Mechanical properties and fracture behaviour of nanostructured and ultrafine structured TiAl Alloys synthesised by mechanical milling of powders and hot isostatic pressing
Zhang, D., Yu, H. & Chen, Y. (2011). Mechanical properties and fracture behaviour of nanostructured and ultrafine structured TiAl Alloys synthesised by mechanical milling of powders and hot isostatic pressing. Materials Science Forum, 683(2011), 149-160.

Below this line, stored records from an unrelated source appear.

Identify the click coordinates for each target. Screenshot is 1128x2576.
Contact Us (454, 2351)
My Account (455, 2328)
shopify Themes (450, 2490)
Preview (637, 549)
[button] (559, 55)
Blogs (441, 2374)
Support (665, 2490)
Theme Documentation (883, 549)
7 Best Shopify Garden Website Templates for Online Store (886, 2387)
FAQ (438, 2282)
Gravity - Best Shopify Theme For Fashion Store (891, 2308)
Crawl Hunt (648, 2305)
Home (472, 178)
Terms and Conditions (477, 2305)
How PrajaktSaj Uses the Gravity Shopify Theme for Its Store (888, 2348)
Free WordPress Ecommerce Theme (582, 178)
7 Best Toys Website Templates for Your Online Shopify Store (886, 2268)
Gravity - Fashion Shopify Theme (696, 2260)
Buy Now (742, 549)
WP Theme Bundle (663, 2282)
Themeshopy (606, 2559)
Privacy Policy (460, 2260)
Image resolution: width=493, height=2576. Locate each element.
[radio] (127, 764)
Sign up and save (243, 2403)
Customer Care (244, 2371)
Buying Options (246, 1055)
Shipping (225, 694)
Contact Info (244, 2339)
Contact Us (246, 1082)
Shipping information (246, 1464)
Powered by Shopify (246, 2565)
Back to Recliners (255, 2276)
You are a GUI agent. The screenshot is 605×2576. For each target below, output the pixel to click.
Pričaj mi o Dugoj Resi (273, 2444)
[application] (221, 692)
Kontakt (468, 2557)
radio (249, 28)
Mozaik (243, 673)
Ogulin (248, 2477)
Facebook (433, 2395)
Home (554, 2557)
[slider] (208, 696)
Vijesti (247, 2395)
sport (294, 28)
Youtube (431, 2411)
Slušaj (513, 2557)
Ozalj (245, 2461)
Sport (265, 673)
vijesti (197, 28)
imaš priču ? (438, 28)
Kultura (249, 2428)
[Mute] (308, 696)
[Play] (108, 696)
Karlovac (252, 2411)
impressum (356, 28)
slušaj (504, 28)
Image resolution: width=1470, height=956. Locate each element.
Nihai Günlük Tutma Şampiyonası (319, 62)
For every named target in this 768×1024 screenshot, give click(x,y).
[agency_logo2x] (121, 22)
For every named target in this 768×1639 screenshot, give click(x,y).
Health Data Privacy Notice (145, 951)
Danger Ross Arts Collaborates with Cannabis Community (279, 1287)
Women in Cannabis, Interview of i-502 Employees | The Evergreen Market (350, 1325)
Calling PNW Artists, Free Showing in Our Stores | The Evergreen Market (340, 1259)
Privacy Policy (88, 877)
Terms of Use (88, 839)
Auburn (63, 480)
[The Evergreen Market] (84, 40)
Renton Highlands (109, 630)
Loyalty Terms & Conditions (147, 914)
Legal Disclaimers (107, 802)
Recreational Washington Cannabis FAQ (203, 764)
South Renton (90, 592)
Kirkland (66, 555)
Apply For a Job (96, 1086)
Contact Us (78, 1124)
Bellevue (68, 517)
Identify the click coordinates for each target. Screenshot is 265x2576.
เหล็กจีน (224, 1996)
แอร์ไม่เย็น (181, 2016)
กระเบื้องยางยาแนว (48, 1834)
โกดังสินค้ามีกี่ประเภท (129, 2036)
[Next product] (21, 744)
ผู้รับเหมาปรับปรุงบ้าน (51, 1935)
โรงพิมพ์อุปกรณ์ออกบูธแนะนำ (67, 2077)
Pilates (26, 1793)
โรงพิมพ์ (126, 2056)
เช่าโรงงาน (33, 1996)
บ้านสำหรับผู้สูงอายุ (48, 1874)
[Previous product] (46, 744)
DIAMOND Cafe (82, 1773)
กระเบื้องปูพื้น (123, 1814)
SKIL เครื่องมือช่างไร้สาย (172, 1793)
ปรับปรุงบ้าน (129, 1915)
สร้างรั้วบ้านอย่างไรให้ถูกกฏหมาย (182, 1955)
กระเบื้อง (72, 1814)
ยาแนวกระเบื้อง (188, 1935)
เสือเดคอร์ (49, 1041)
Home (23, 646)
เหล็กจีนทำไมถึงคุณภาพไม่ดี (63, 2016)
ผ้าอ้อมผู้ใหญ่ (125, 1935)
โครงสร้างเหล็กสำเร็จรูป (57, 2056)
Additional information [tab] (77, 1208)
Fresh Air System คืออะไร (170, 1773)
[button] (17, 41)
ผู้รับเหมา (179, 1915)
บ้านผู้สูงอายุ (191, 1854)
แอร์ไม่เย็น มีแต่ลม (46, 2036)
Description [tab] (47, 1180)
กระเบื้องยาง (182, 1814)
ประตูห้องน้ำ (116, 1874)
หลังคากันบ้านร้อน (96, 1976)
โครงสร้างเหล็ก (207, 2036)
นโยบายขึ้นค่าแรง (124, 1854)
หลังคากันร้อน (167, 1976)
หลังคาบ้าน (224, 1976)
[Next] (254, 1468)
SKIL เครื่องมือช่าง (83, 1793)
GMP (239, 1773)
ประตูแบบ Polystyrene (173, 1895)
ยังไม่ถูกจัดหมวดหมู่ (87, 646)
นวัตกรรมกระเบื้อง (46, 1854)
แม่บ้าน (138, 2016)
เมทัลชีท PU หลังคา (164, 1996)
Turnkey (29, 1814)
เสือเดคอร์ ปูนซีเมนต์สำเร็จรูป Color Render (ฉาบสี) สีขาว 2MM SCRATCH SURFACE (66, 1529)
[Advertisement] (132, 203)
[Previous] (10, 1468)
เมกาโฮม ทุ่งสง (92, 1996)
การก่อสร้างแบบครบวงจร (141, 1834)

Permanent Research Commons link: https://hdl.handle.net/10289/5569
Bulk nanostructured (grain sizes in the range of 50-200nm) and ultrafine structured (grain sizes in the range of 100-500nm) γ-TiAl based alloys with compositions Ti-47Al (in at%) and Ti–45Al–2Cr–2Nb–1B–0.5Ta (in at%), respectively, have been produced using a combination of high energy mechanical milling of mixtures of elemental powders and hot isostatic pressing at 800 and 1000oC respectively, and the microstructures of the samples have been characterised. At room temperature, the HIPed samples fractured prematurely at tensile stresses in the range of 200-300MPa and showed no ductility, very likely due to the relative high oxygen content (0.6wt%) in the samples and very low tolerance of TiAl based alloys on dissolved oxygen. At 800oC, the HIPed samples showed a yield strength in the range of 55-70MPa, a tensile strength in the range of 60-80MPa, a large amount of elongation to fracturing around 100% and clear strain softening. Examination of the fractured tensile test specimens at room temperature and 800oC showed that the level of the consolidation was fairly high, but the HIPed samples do contain a small fraction of interparticle boundaries with weak atomic bonding. The fracture of the HIPed samples in tensile testing at room temperature and 800oC, respectively, is predominately intergranular, and the large amount of plastic deformation prior to fracture at 800oC is achieved mainly through grain boundary sliding in conjunction with dislocation gliding, in agreement with the deformation mechanisms of nanostructured and ultrafine structured alloys generally agreed by researchers.